The article by Tess Bennett shares this customer perspective:

One WiseTech customer told The Australian Financial Review the new system was so opaque they were still unsure how much their WiseTech bill would be this month. They also dismissed the company’s suggestion that they should pass the cost of the product on to their end customer.

“They are expecting us to charge these monthly costs to our clients, but it is such a competitive market we don’t believe our clients will absorb our costs. It is like asking a tradesperson to charge their tools to the client,” they said, speaking anonymously to protect commercial relationships.

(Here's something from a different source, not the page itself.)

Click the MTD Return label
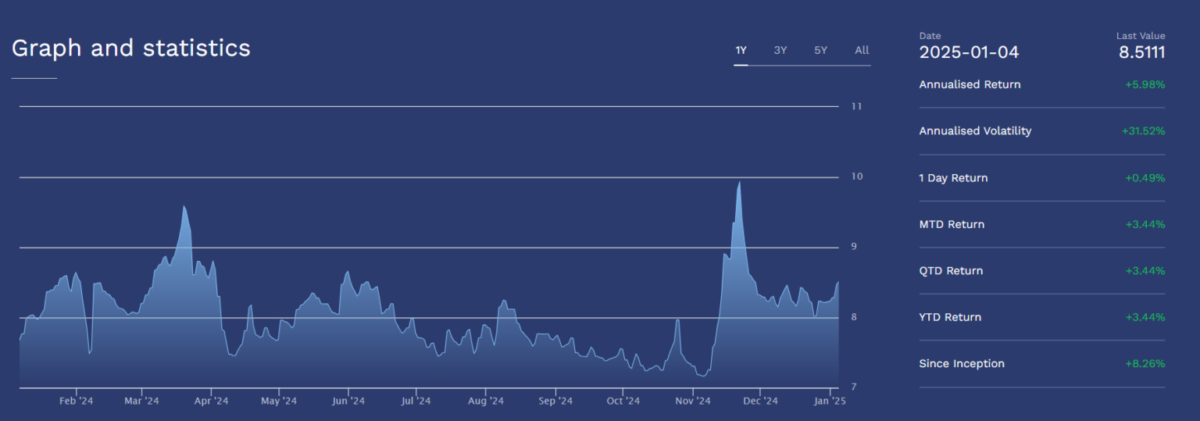 pyautogui.click(x=951, y=224)

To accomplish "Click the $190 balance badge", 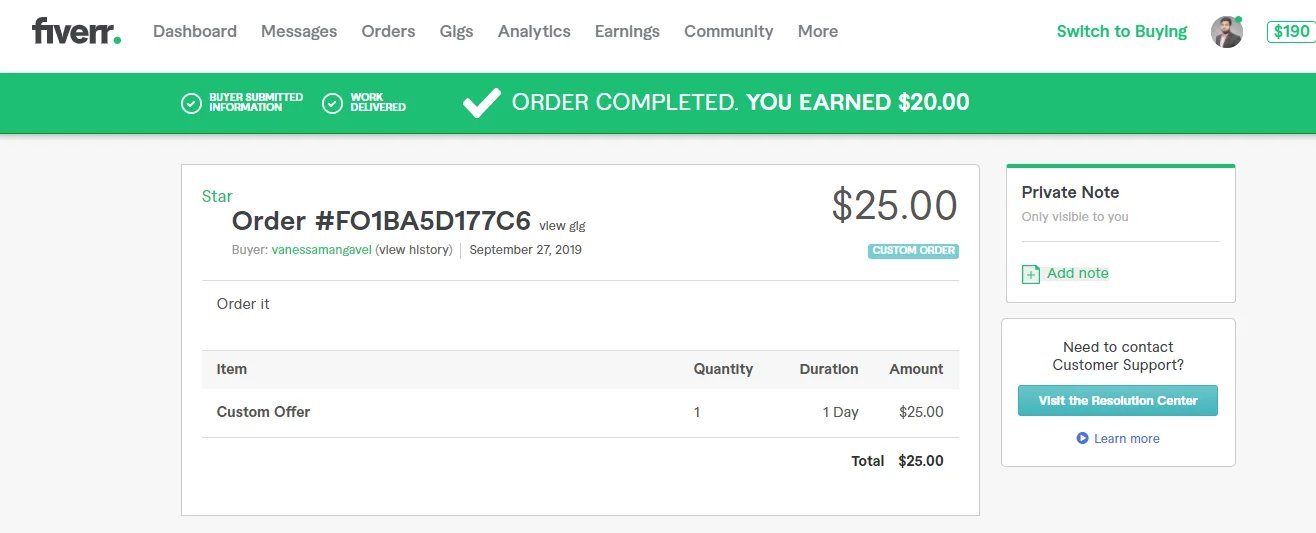I will pyautogui.click(x=1290, y=31).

Whether you agree with the new commercial model or not, it seems like WiseTech has fallen victim to the same problem many companies (including its customers) face when trying to get employees to use a new software solution: change management. 

Us humans, we hate change. 

We always want to know: What’s in it for me to change?

It seems like WiseTech failed to answer that question convincingly for customers before making this change.

This reminds me of when Netflix tried to quickly ramp off shipping DVDs to customers to focus more on streaming. The company was right: streaming was the future. But it botched its initial attempt to make the transition, customers revolted, and Netflix was forced to reverse itself.

Netflix eventually succeeded in making the change and is now the dominant player in video streaming (and is about to buy Warner Bros. film and streaming assets in a $72 billion deal). 

Maybe the WiseTech leadership team can learn something from Netflix?

In the meantime, competitors are leveraging this moment to their advantage, and new startups — like FreightSuite, which secured $4.5M in Pre-Series A funding — continue to enter the market, everyone promising to cure the ills that plague the freight logistics market. 

This too shall pass.

And with that, have a meaningful weekend!